*Task set*:
[1] In the text below on the film Living Death, how many admissions did the film receive in South Korea?
[2] Using the text below on the film Living Death, decide whether each statement agrees with it: (a) Showbox distributed the film. (b) The film runs 120 minutes. (c) Lee Yong-ju both wrote and directed the film.
[3] Carry on the text below on the film Living Death from the point where it stops.

*Document text*:

——

- Theatrical poster
- Hangul: 불신지옥
- Hanja: 不信地獄
- RR: Bulsinjiok
- MR: Pulsinjiok
- Directed by: Lee Yong-ju
- Written by: Lee Yong-ju
- Produced by: Jeong Seung-hye Lee Jeong-se Jo Cheol-hyeon
- Starring: Nam Sang-mi Shim Eun-kyung Ryu Seung-ryong Kim Bo-yeon
- Cinematography: Jo Sang-yoon
- Edited by: Kim Sang-bum Kim Jae-bum
- Music by: Kim Hong-jib
- Production companies: Ahchim Production DCG Plus
- Distributed by: Showbox
- Release date: August 12, 2009 (South Korea);
- Running time: 106 minutes
- Country: South Korea
- Language: Korean
- Box office: US$1,361,570

= Living Death (film) =

Living Death (also known as Possessed) is a 2009 South Korean horror film written and directed by Lee Yong-ju. The film received 248,503 admissions in South Korea.

——

*Provided material*:

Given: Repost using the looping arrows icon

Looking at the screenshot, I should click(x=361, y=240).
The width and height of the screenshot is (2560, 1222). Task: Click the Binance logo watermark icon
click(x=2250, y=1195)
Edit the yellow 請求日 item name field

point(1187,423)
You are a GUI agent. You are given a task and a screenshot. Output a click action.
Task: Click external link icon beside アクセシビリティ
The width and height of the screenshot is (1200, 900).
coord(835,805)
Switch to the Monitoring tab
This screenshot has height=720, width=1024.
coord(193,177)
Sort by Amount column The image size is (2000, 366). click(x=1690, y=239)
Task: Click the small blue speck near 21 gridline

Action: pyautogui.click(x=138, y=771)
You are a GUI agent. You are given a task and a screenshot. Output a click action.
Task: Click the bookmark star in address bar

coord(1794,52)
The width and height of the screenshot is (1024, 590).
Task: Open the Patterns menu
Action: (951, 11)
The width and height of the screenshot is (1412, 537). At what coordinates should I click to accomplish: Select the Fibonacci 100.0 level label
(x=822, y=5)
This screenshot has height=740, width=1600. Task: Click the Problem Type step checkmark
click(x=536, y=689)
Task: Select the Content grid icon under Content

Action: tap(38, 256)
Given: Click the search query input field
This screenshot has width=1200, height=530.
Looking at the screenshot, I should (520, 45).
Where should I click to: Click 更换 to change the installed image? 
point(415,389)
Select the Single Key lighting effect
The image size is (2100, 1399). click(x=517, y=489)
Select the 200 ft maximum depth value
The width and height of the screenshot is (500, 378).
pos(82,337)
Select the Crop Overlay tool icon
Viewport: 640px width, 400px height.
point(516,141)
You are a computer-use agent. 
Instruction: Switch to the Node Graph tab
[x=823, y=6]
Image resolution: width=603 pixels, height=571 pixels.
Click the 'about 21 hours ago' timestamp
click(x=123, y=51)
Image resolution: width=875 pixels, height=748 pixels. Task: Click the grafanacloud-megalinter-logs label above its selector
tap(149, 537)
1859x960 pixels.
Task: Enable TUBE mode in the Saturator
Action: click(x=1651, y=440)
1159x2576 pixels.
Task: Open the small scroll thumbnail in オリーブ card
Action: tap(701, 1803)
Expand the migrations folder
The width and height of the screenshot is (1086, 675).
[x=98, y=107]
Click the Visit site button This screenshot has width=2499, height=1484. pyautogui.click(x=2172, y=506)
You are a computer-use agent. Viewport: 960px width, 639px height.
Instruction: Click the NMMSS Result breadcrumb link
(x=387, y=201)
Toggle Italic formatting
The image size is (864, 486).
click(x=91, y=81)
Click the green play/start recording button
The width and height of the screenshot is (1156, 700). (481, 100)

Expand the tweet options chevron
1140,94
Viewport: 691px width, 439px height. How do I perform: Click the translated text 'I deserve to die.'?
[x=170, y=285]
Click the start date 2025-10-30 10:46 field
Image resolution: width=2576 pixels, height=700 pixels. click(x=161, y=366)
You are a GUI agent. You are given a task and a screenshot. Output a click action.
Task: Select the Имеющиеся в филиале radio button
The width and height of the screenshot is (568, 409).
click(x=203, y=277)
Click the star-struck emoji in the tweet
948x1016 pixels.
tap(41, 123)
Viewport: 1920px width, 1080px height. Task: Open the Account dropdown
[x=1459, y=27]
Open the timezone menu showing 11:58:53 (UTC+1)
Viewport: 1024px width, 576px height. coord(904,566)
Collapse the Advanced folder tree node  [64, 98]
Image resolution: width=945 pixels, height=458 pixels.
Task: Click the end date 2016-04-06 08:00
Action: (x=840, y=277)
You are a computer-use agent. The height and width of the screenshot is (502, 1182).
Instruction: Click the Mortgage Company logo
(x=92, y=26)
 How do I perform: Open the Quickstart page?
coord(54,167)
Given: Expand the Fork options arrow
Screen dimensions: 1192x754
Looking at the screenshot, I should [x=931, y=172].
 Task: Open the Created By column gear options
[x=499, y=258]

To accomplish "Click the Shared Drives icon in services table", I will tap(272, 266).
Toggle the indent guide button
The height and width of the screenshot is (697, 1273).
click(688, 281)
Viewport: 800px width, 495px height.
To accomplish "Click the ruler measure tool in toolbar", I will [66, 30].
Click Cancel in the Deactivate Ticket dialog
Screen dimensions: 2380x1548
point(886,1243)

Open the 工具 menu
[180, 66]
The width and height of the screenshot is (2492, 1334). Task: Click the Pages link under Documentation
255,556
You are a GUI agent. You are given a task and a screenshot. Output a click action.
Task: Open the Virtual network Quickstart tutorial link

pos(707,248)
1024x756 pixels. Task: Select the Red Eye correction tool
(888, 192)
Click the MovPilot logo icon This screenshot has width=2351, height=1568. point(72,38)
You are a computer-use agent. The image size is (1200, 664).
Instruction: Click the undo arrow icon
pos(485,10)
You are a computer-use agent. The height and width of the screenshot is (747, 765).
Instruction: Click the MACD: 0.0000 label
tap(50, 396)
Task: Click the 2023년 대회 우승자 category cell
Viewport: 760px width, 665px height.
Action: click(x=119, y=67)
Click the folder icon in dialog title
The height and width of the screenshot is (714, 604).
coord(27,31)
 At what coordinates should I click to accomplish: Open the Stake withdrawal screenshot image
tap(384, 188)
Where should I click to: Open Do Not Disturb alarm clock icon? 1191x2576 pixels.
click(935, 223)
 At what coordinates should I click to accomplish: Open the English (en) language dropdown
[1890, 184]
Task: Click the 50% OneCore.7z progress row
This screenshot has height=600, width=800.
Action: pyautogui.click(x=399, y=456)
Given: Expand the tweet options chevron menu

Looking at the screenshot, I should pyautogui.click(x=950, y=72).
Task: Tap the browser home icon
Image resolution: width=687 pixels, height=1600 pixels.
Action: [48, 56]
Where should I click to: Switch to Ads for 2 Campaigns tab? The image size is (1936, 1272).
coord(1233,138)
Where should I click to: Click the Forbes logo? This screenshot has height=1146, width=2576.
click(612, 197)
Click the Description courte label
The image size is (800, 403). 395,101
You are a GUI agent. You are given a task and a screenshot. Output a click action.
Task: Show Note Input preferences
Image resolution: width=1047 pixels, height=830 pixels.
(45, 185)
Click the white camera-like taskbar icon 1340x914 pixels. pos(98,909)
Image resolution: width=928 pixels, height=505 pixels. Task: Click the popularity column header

——

*Expected outputs*:
[1] 248,503 admissions.

[2]
(a) Yes: "Distributed by: Showbox"
(b) No: "Running time: 106 minutes"
(c) Yes: "written and directed by Lee Yong-ju"

[3]
== Plot ==
A college student named Hee-jin (Nam Sang-mi) returns home when her 14-year-old sister So-jin (Shim Eun-kyung) goes missing. Her mother (Kim Bo-yeon), a fanatic churchgoer, resorts to prayer and refuses to work with the lazy police to find So-jin. Meanwhile, a neighbor commits suicide and leaves a will for So-jin, and Hee-jin hears rumors that her sister had been possessed. The whereabouts of So-jin become increasingly elusive and the dead neighbor begins appearing in Hee-jin's dreams.

== Production ==
The early working title for the film was Bi-myeong ("Scream"). It was shown during the 2010 Tribeca Film Festival.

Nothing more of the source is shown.